* **Text extract**:

An event characterized by the open, total, and (relatively) unrestricted prosecution of warfare by lethal means. As such, war is not synonymous with warfare.

War dialer

A cracking tool, a program that calls a given list or range of numbers and records those that answer with handshake tones (and so might be entry points to computer or telecommunications systems).

Warfare

The set of all lethal and nonlethal activities undertaken to subdue the hostile will of an adversary or enemy. The distinction between this and war ties into the delineation of information warfare as an activity, which could or should be conducted outside the situational frame of war itself.

Warm boot

Rebooting a system by means of a software command as opposed to turning the power off and on. See also cold boot.

Wizard

A wizard is a series of dialog boxes that guides you step by step through a procedure.

Web-based Telnet

Invoke a telnet session directly from your web browser. There’s no need for any other applications or software.

Windows swap files

Windows swap files are relied on by Windows, Windows 95, and Windows 98 to create “virtual memory” (using a portion of the hard disk drive for memory operations). The storage area is important to the computer forensics specialist for the same reason that file slack and unallocated space are important (large volumes of data exist for which the computer user likely has no knowledge). Windows swap files can be temporary or permanent, depending on the version of Windows involved and settings selected by the computer user. Permanent swap files are of more interest to a computer forensics specialist because they normally store larger amounts of information for much longer periods of time.

World-Wide Web

The World-Wide Web, or WWW, is the part of the Internet that you’re using to view a particular Web page. The Web is just a set of protocols, or standards, for transferring data from one computer to another; just one aspect of the Internet, but by far the most popular. Telnet, FTP, Veronica, and Archie are some other Internet data-transfer protocols. Without protocols, computers wouldn’t be able to communicate with or understand each other.

* **Information provided**:
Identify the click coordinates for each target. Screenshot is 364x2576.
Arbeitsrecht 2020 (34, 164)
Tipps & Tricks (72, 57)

* **Requirement A**:
Answer these questions from the glossary:
(i) What does a war dialer record?
(ii) How is a warm boot carried out?
(iii) According to the glossary, why are permanent swap files of more interest to a computer forensics specialist?
* **Requirement B**: Retype the stretch of the glossary from "An event characterized" through "of war itself.".

* **Task output A**:
(i) Numbers that answer with handshake tones.
(ii) By means of a software command, as opposed to turning the power off and on.
(iii) They normally store larger amounts of information for much longer periods of time.

* **Task output B**:
An event characterized by the open, total, and (relatively) unrestricted prosecution of warfare by lethal means. As such, war is not synonymous with warfare.

War dialer

A cracking tool, a program that calls a given list or range of numbers and records those that answer with handshake tones (and so might be entry points to computer or telecommunications systems).

Warfare

The set of all lethal and nonlethal activities undertaken to subdue the hostile will of an adversary or enemy. The distinction between this and war ties into the delineation of information warfare as an activity, which could or should be conducted outside the situational frame of war itself.